[Work to complete] Only the text belongs in the copy: repeat each record exactly, without pictures.

(Extracted records)
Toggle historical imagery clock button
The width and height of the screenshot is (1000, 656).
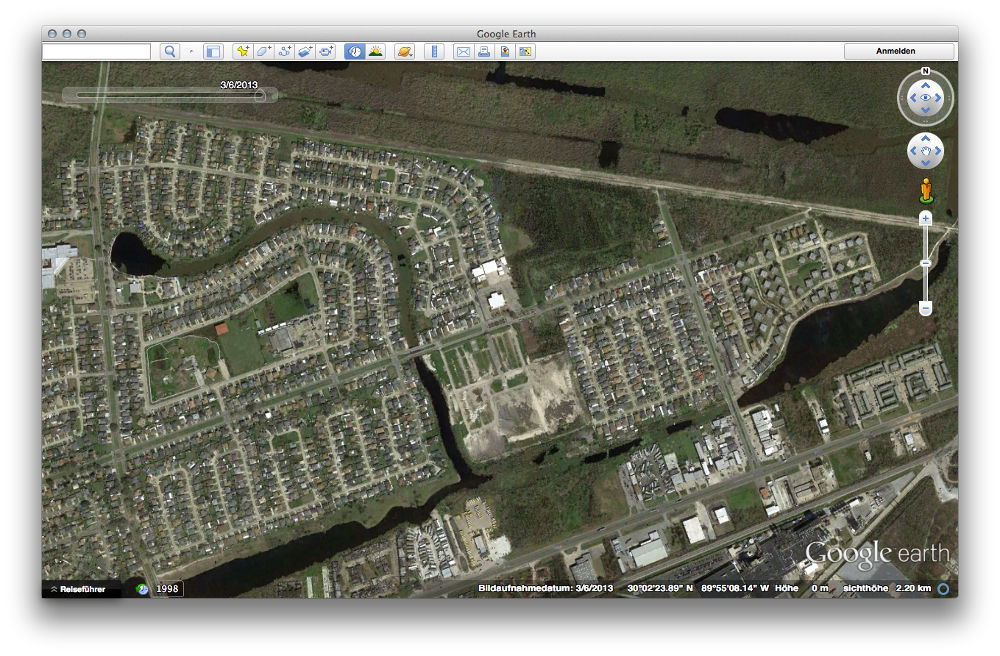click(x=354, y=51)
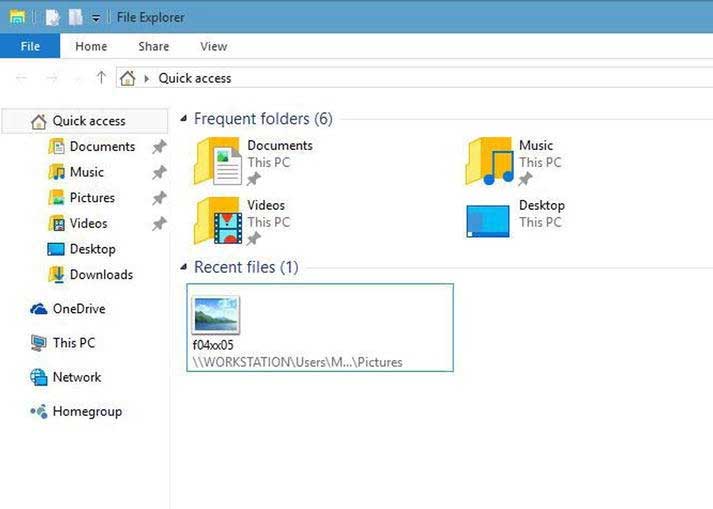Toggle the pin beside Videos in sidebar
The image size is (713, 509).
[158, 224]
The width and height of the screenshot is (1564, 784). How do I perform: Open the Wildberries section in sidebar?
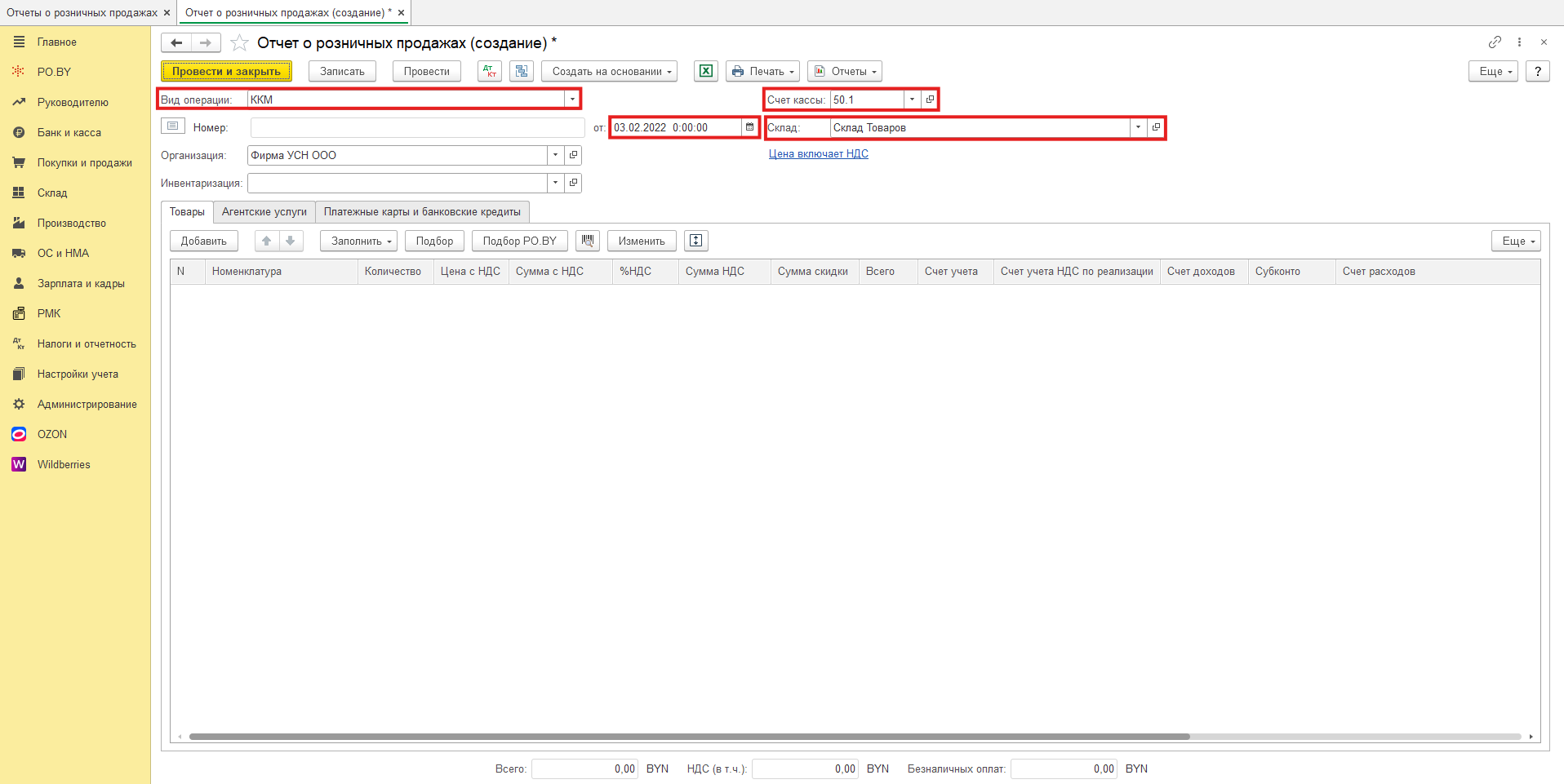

[Reply]
Toggle historical imagery clock button
The width and height of the screenshot is (1000, 656).
click(x=354, y=51)
Toggle the pin beside Videos in sidebar
The image size is (713, 509).
[158, 224]
The width and height of the screenshot is (1564, 784). How do I perform: Open the Wildberries section in sidebar?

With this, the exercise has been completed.